White Coat Syndrome and Home Monitoring
White coat hypertension — elevated readings in a clinical setting that normalise at home — affects an estimated 15 to 30% of patients diagnosed with high blood pressure. The reverse phenomenon, masked hypertension, involves normal clinic readings but elevated home readings and carries a cardiovascular risk similar to sustained hypertension. Home monitoring resolves both scenarios. Use an upper-arm cuff monitor validated against the AAMI or BHS standard, sit quietly for five minutes before measuring, place the cuff on bare skin at heart level, and take two readings one minute apart. Record your results consistently — the tracker in this tool is designed for exactly this purpose — and share the data with your physician at your next visit. Ambulatory blood pressure monitoring (ABPM), which records readings every 15 to 30 minutes over 24 hours, remains the clinical gold standard for diagnosing white coat and masked hypertension.
How to Take an Accurate Home Blood Pressure Reading
Measurement technique has a significant impact on accuracy. Avoid caffeine, exercise, and smoking for at least 30 minutes before measuring. Empty your bladder, then sit in a supported chair with both feet flat on the floor and your back resting against the chair back. Rest quietly for five full minutes — no talking, no phone use. Place the cuff on your bare upper arm (not over clothing) with the lower edge one inch above the elbow crease. Your arm should rest on a flat surface with the cuff at heart level. Take two readings one minute apart and record both; most clinicians use the average of the two. Measure at the same time each day — morning readings before medication are particularly valuable because they reveal your baseline pressure before pharmacological intervention. Wrist and finger monitors are less reliable than upper-arm cuffs and are not recommended by the AHA for clinical decision-making.

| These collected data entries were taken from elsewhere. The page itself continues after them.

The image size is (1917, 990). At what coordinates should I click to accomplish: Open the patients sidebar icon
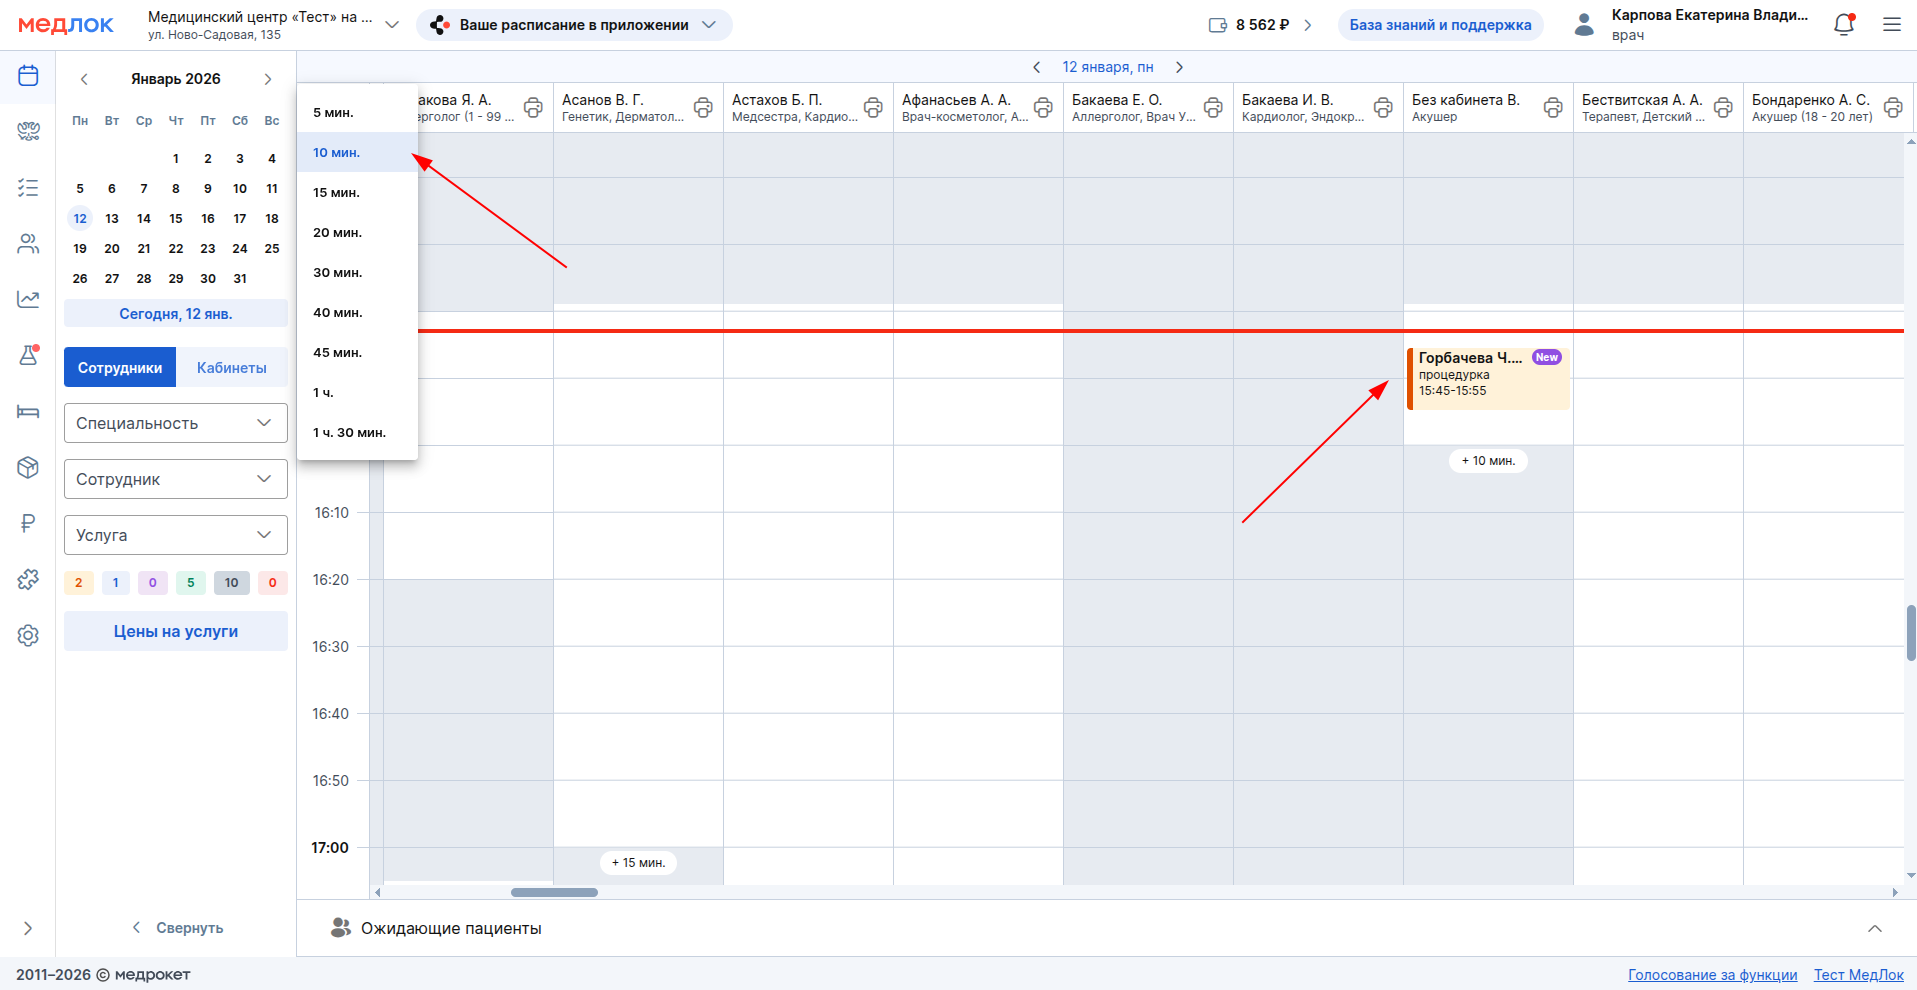click(28, 244)
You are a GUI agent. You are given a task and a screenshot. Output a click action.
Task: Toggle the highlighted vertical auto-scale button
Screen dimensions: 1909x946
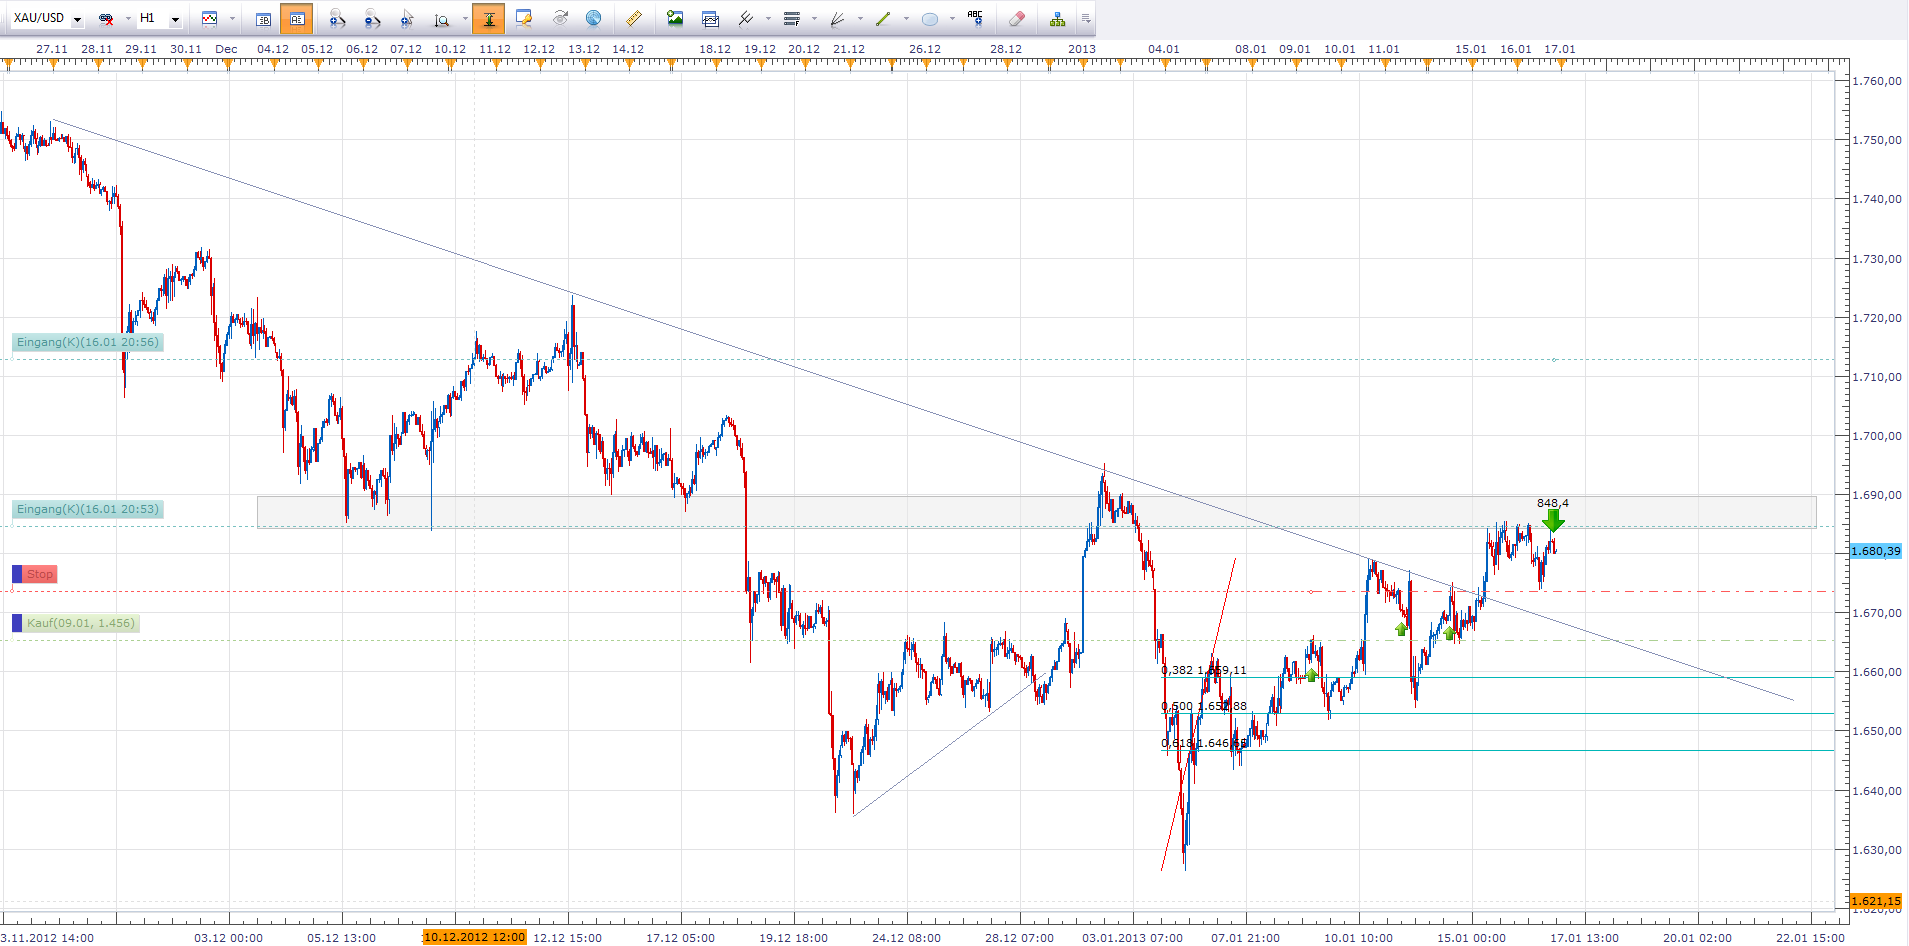tap(488, 19)
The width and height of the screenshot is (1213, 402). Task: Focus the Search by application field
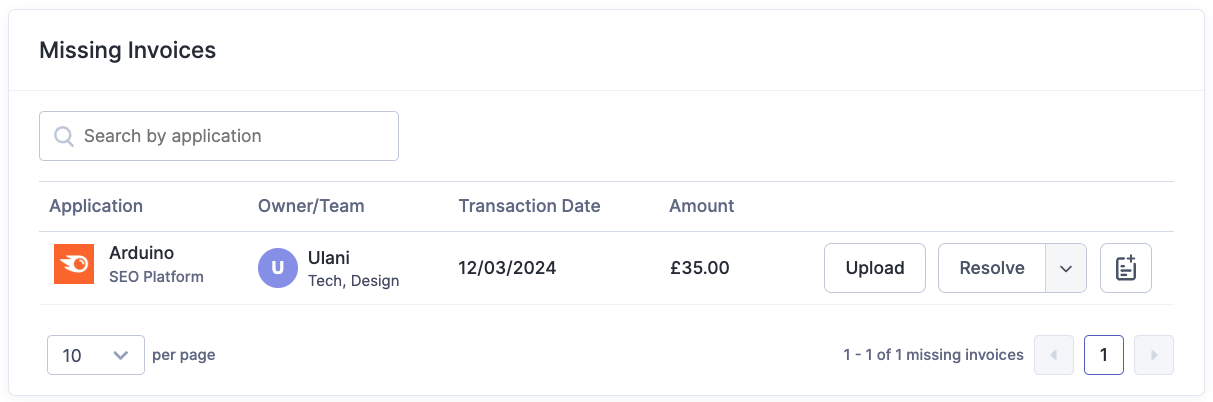(219, 136)
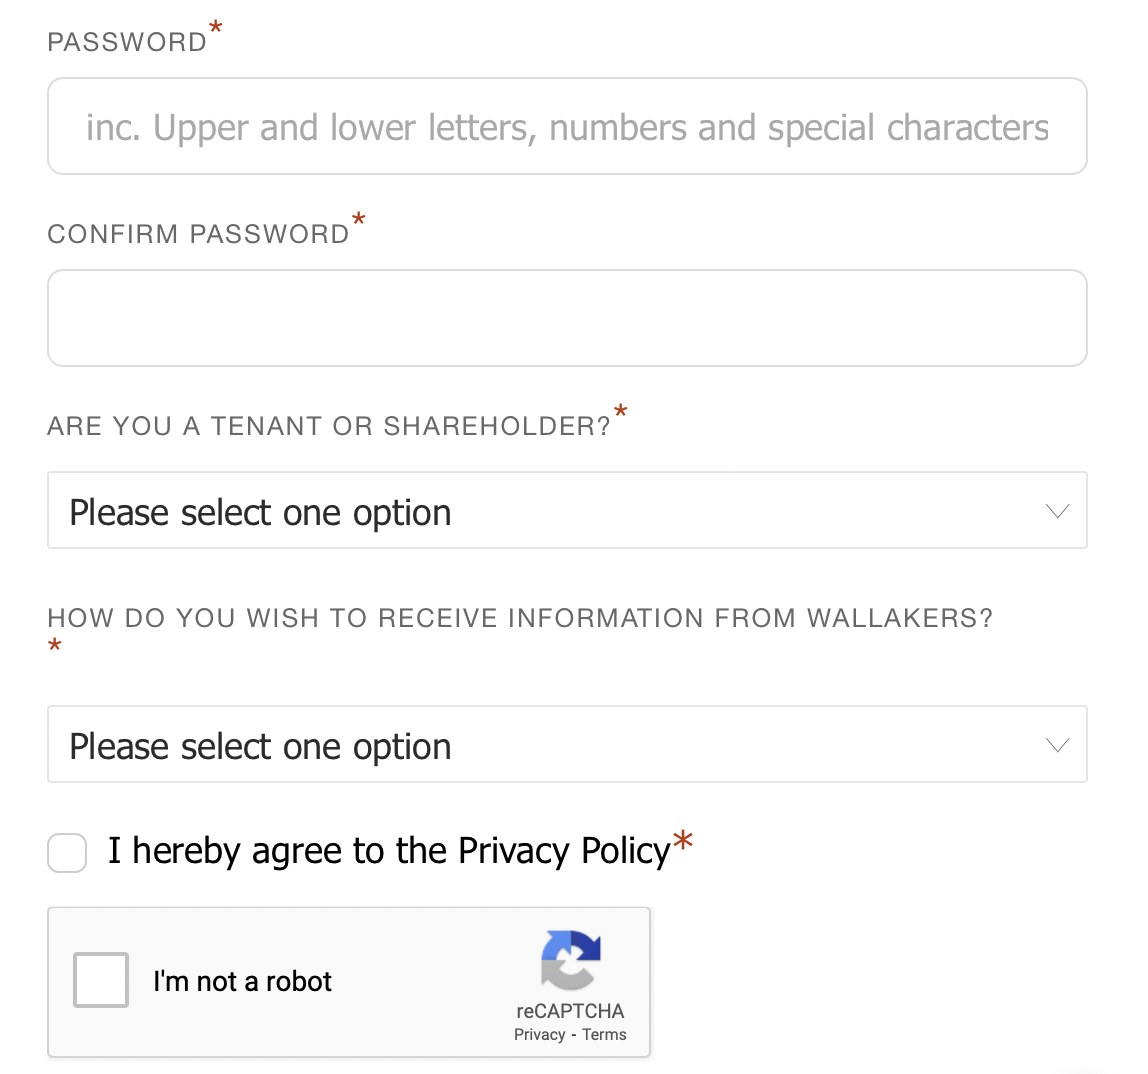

Blood Pressure Medication Classes
When lifestyle changes alone do not bring blood pressure to target, physicians choose from several drug classes. ACE inhibitors (lisinopril, enalapril) block the enzyme that produces angiotensin II, a powerful vasoconstrictor. ARBs (losartan, valsartan) block angiotensin II at the receptor level and are often prescribed when ACE inhibitors cause a persistent cough. Calcium channel blockers (amlodipine, diltiazem) relax blood vessel walls by limiting calcium entry into smooth muscle cells. Thiazide diuretics (hydrochlorothiazide, chlorthalidone) reduce blood volume by increasing sodium and water excretion through the kidneys. Beta-blockers (metoprolol, atenolol) slow heart rate and reduce cardiac output, though they are no longer first-line for uncomplicated hypertension in most guidelines. Stage 2 hypertension typically requires a combination of two agents from different classes. Self-adjusting medication dosage is dangerous — always consult your prescribing physician before making changes.